Indexing the World's Public Sequencing Data on Genestack

Michal_BockHi! My name is Michal and I'm currently studying Mathematics and Computer Science at the University of Oxford. I have just finished the second year of my degree and joined Genestack for a summer internship.

I'm currently developing a Genestack application which will load and process the metadata of over 40,000 public experiments from various databases in order to make them available on the platform. When the data will be released, all of these experiments will be directly integrated into Genestack. You'll be able to access them and search through them from the File Manager, and include them seamlessly into your data flows - the same way you would work with your own data.

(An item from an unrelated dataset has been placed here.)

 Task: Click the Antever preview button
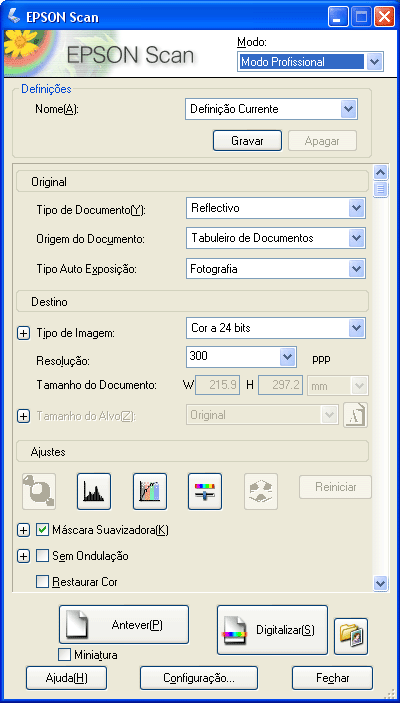(124, 625)
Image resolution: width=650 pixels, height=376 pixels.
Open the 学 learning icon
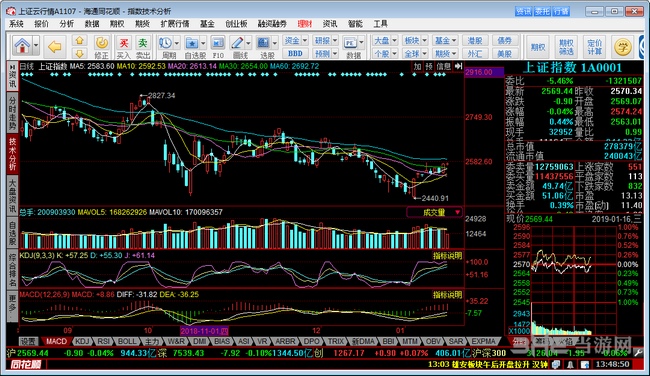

This is a continuation of a project that has been running at Genestack for some time. The goal is to make all the large scale genomics datasets available for analysis in one place, seamlessly. We have been indexing all the sequencing data from four major repositories: SRA, ENA, ArrayExpress and GEO. Every indexed experiment and assay from these databases can be found on Genestack and can be used in analyses right away.

These databases altogether contain a very large number of experiments with over a million assays, which presents a couple of challenges. First of all as it is very difficult to keep this much data well organised, so there are a few discrepancies, such as missing files, that I have to deal with. Furthermore, a lot of experiments are contained in more than one database, so we need to find the best way to combine metadata from all of them to give the users as much information as possible. 

We started with the SRA database at NCBI and I recently added parsers for ENA and ArrayExpress at the EBI. I'm now testing and debugging them.

At the moment, there are various public experiments from SRA, BioProject, ArrayExpress and other databases already imported, including datasets from such large-scale projects as the 1000 genomes, HapMap and ENCODE:


To sum up, the primary aim of the project is to have all of the public sequencing experiments from the databases mentioned above imported on the platform by the end of the summer. Furthermore, we want to get as much up to date metadata about the experiments and their assays as possible and organise it in a way to make it easy for the users to find the experiment they are looking for.